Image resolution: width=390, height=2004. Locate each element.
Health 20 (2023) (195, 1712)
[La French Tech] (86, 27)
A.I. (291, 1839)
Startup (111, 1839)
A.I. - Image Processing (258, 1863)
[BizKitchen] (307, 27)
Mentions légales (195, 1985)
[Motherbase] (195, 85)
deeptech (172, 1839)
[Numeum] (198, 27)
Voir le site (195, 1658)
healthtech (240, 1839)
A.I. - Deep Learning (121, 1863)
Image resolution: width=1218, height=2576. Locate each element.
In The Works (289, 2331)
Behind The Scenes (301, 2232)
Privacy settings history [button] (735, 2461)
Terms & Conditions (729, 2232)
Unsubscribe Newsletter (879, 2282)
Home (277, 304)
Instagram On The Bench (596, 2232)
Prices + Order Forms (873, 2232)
------------------------------
Looking at the data above, report how many of its lines include the word "Image". The number alone is the answer.

[TASK SOLUTION] 3